===== Selected text

Plaintiff has satisfied the jurisdictional requirements of the interpleader statute by depositing the funds at issue with the Clerk of Court. 28 U.S.C. § 1335. Interpleader is an appropriate remedy that is available to plaintiff. Accordingly, the Court should allow this interpleader action to proceed.

IV. Plaintiff's motion for default judgment against defendant Robert Walker (Doc. 9)

Defendant Walker was served on August 22, 2015, and summons was returned executed on August 25, 2015. (Doc. 5). Plaintiff applied to the Clerk of Court for entry of default against defendant Walker and filed a motion for default judgment on November 19, 2015. (Docs. 9, 10). The Clerk entered defendant Walker's default on December 1, 2015. (Doc. 13). Plaintiff moves the Court to grant default judgment in its favor against Walker, find that Walker has forfeited any claim of entitlement to the Policy proceeds, and enjoin Walker from instituting an action against CLIC to recover the Policy proceeds. The motion for default judgment includes a certificate of service certifying that the motion was served on defendant Walker and defendant Walker-Macklin by regular U.S. mail. (Doc. 9). Defendant Walker has not responded to the motion to date.

==========
===== Listing

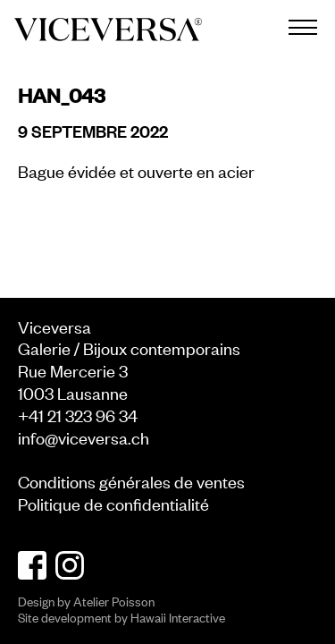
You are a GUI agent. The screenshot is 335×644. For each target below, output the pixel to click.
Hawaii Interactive (178, 616)
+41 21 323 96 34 (78, 414)
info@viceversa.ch (83, 436)
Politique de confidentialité (113, 503)
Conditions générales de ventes (131, 480)
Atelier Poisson (113, 600)
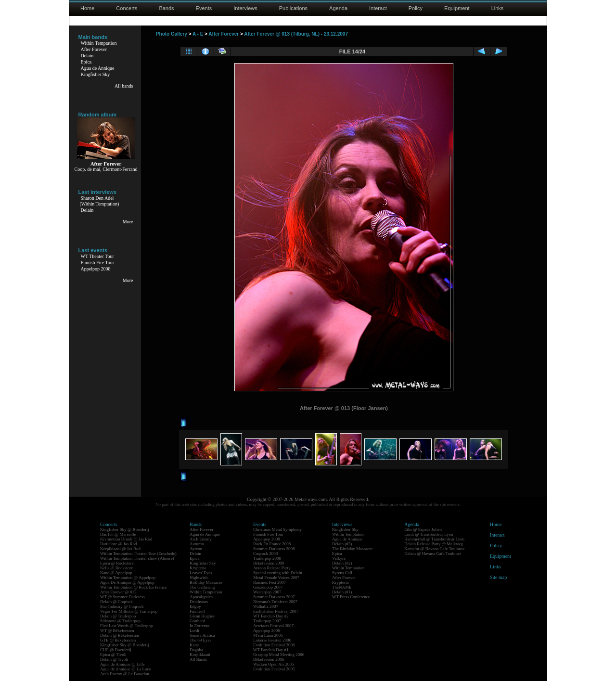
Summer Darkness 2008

==========

What you should do – Write the next part of the court's discussion of the interpleader action and the default-judgment motion against Walker, starting right after its last sentence and not drawing on the entries.

Response to the task –
Fed. R. Civ. P. 55 contemplates a two-step process in obtaining a default judgment against a defendant who has failed to plead or otherwise defend. First, a plaintiff must request from the Clerk of Court an entry of default. Fed. R. Civ. P. 55(a). If the plaintiff's claim is not for "a sum certain or a sum that can be made certain by computation," the plaintiff must apply to the Court for a default judgment. Fed. R. Civ. P. 55(b). Upon entry of default judgment, the factual allegations of the complaint are accepted as true. United States v. Conces, 507 F.3d 1028, 1038 (6th Cir. 2007).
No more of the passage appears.